You might notice I missed a week and I will explain.
We had a very backwards Thanksgiving this year. We celebrated by mumbling a few words of generic thanks, eating lots of food and having great family time on November 24th. The real Thanksgiving came a week later.
On the Thursday before-- the regular Thanksgiving-- we vowed we would eat sensibly and offer fewer desserts than our usual “a pie apiece”. I would set out more vegetables and fewer carbs. It sounded like a great plan and all agreed to it.
The ‘pie apiece” thing got started years ago when we polled the family for their favorites and ended up with so many different requests that we ended up with as many pies as people at the table. This year we vowed to eliminate the chocolate cake and apple pie. That took us down to the spartan (at least we thought so) array of merely three pies, one plate of cookies and pumpkin bread. Plus we were going to use Cool Whip instead of real whipping cream. Is that a sacrifice or what?
Then, we eliminated mashed potatoes and all the fattening casseroles we usually make. And, for the coup de grace of sacrifices, we declared NO rolls. None.
Then my kids came. Emily showed up with a double recipe of macaroni and cheese and Elizabeth sneaked in yeast rolls. I made a second cherry pie and the girls went out and bought a cake. By Thanksgiving morning they had decided against the salad. By the time Steve came on Friday someone had bought real whipping cream for the pies and made mashed potatoes. In short, we ended up with pretty much the same thing we eat every year. In fact, when we sat down to eat on Friday we realized we had two different types of gravy. A meal with two gravies? One thing our family is good at is eating.
One vow we did keep was to exercise—a new tradition we unwittingly acquired is using the chain saw a lot on Thanksgiving. A few years ago I had intended to start a tradition of taking a gorgeous family photo on Thanksgiving for our Christmas cards. But the last two photo sessions were interrupted by a disaster of some sort. Last year it was a tree falling on our house. This year it was cleaning up after an overachieving beaver. I think I need to face the fact that getting both of our girls together with the son-in-law and the grands is always going to lead to a disaster of some sort.
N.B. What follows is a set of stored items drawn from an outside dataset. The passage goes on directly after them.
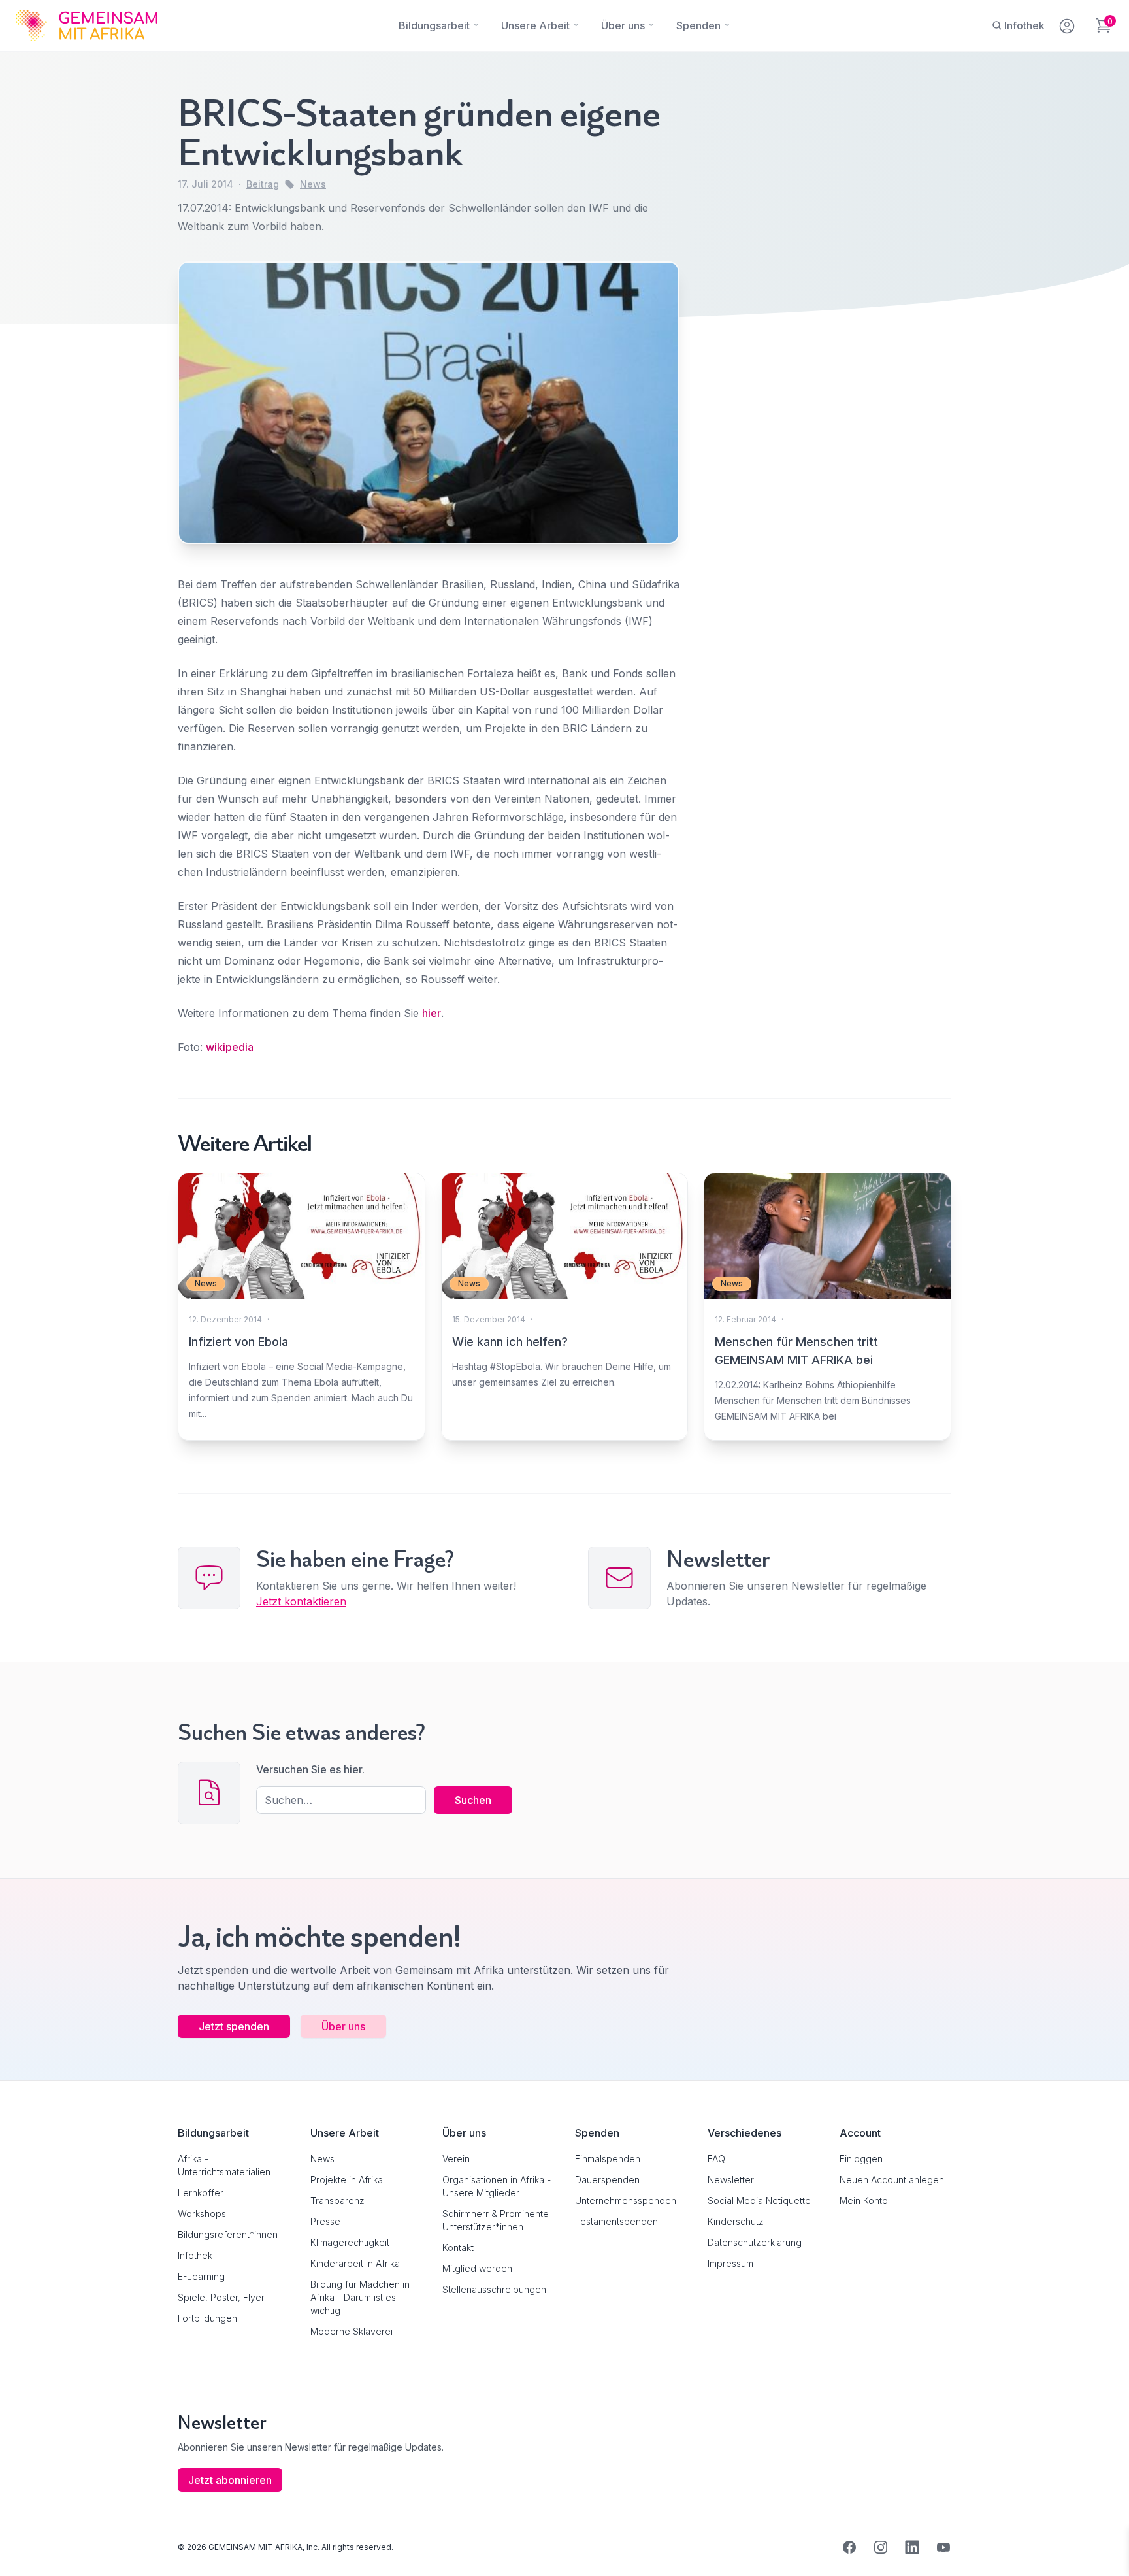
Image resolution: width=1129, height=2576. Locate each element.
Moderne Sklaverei (351, 2331)
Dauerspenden (607, 2179)
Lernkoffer (200, 2192)
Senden (564, 1540)
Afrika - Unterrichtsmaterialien (224, 2165)
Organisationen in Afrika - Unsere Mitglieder (496, 2186)
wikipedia (230, 1047)
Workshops (202, 2213)
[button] (28, 2547)
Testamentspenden (616, 2221)
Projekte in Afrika (346, 2179)
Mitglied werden (477, 2268)
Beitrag (262, 184)
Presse (325, 2221)
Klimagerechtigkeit (349, 2242)
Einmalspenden (607, 2158)
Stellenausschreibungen (494, 2289)
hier (431, 1013)
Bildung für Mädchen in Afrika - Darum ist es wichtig (360, 2297)
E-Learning (201, 2276)
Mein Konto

All of this played out within the framework of Emily wearing a heart monitor. There were 4 or 5 leads glued to her chest with wires running to a device the shape of a cell phone clipped at her waist. She had gone to a new doctor a couple of months ago who noticed extra heartbeats. “You probably don’t even notice them yourself.” And Emily really didn’t except for the dizziness and sudden loss of energy she would occasionally experience . She thought it was anxiety attacks.
But by the morning after Thanksgiving weekend Emily’s symptoms of rapid heartbeat and dizziness had increased and the doctor slapped her in the hospital and scheduled the procedure to fix it on Wednesday. Our family has always been fairly healthy so this was new turf for us. We couldn’t get a feel for just how serious this was. On one hand the doctor and nurses acted like it was a routine and common procedure. On the other hand, they had Emily sign for permission to implant a defibrillator during the procedure if the cause of the problem turned out to be heart disease. We weren’t really sure exactly what they were going to do. One explanation was a little ‘zap’ to the heart to regulate the rhythm…another sounded like they were going to electrocute a few bad cells. I just wasn’t sure about anyone messing with my kid’s heart. By Tuesday night she was getting dizzy by just sitting up. It was frightening to me that something supposedly routine was escalating so rapidly. Our family had never had a serious medical crisis. Nobody has even been in a bad car wreck.
Beaven and I took care of the grandkids while Steve stayed with Emily. It had been a long time since I took care of little girls on a 24/7 basis. It was kind of like riding a bicycle but this time the bicycle was going a lot faster than I remembered . I discovered you can buy peanut butter and jelly sandwiches in the freezer case at the grocery store. I went the wrong direction getting in line to pick Sarah up at school and faced the wrath of the SUV moms who corrected my mistake without pity.
Everything turned out just fine. The ‘fix’ worked and Emily could feel an improvement as soon as she woke up. There was no heart disease. It gave us all a lot to be thankful for.
It all reminded me of the song I learned in Guatemala a few years ago:
Gracias Senor, por el dia tan lindo de hoy.
Gracias Senor, por la vida y la salud.
Vengo vengo a ti Senor
Vengo yo a ti Senor
A mostrar mi gratitude.
(Thank you, God, for the day so beautiful as today.
Thank you, God, for life and health.